(THE DATA begins)

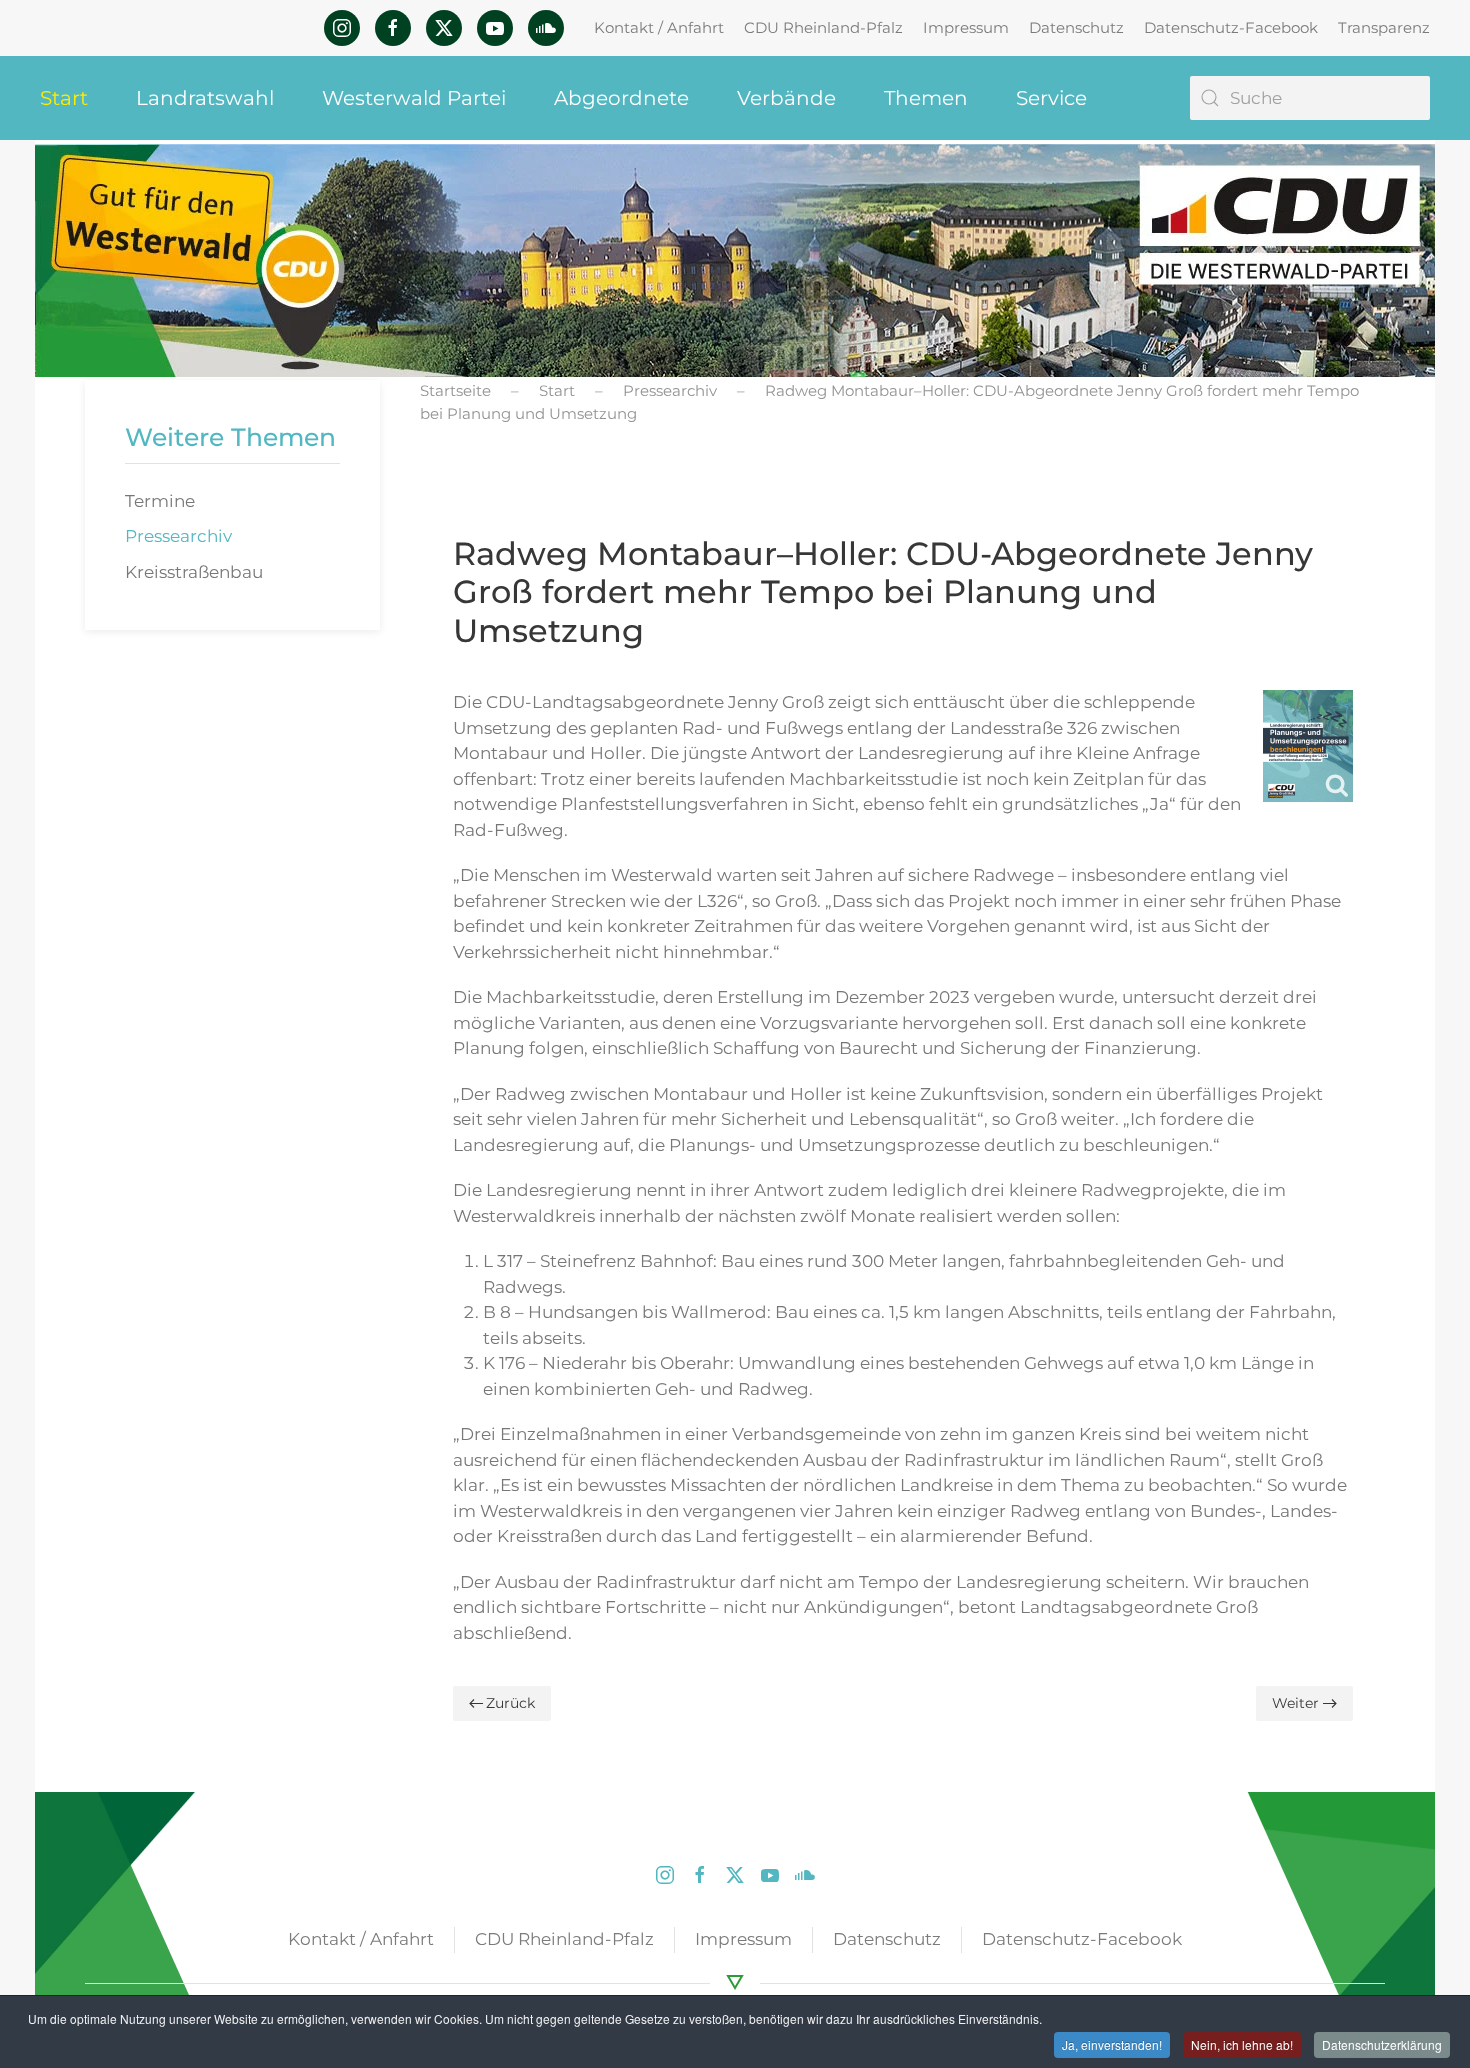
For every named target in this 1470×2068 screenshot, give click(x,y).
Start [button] (64, 98)
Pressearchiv (178, 536)
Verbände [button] (786, 98)
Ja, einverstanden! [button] (1112, 2044)
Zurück (510, 1703)
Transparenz (1384, 27)
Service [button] (1051, 98)
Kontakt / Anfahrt (659, 27)
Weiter (1295, 1703)
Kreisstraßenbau (194, 572)
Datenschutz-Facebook (1231, 27)
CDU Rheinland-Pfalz (823, 27)
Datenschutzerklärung (1382, 2044)
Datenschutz (1076, 27)
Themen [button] (926, 98)
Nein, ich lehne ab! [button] (1242, 2044)
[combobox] (1310, 98)
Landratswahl (205, 98)
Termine (160, 501)
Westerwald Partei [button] (414, 98)
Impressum (966, 27)
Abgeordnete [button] (621, 98)
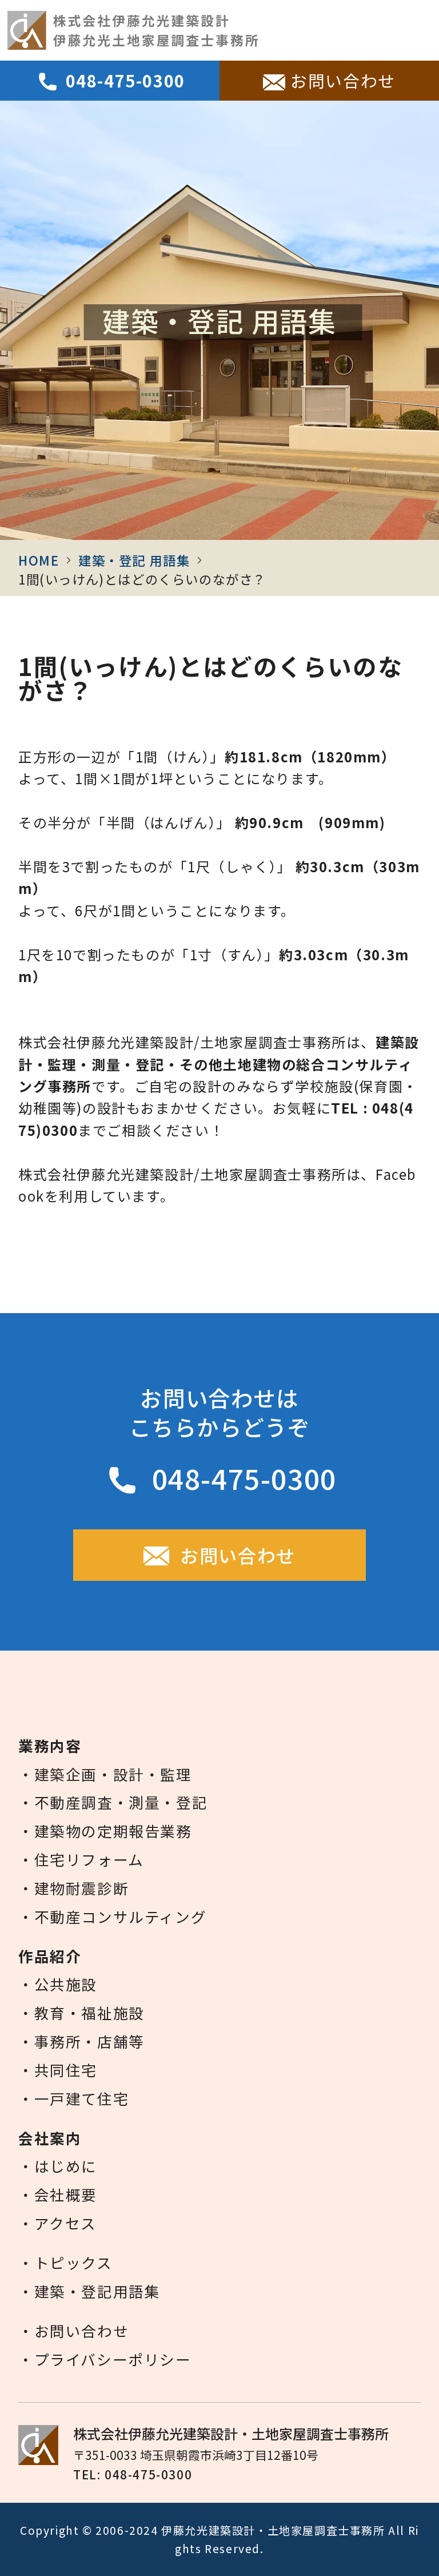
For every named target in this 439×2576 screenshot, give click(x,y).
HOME (38, 560)
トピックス (321, 30)
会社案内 (167, 30)
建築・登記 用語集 (134, 560)
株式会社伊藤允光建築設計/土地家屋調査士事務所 (182, 1042)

(THE DATA ends)

Starting at the top of the listing above, reproduce each line up to and including the one with "Themen [button] (926, 98)"; omit the pictures.

For every named target in this 1470×2068 screenshot, give click(x,y).
Start [button] (64, 98)
Pressearchiv (178, 536)
Verbände [button] (786, 98)
Ja, einverstanden! [button] (1112, 2044)
Zurück (510, 1703)
Transparenz (1384, 27)
Service [button] (1051, 98)
Kontakt / Anfahrt (659, 27)
Weiter (1295, 1703)
Kreisstraßenbau (194, 572)
Datenschutz-Facebook (1231, 27)
CDU Rheinland-Pfalz (823, 27)
Datenschutzerklärung (1382, 2044)
Datenschutz (1076, 27)
Themen [button] (926, 98)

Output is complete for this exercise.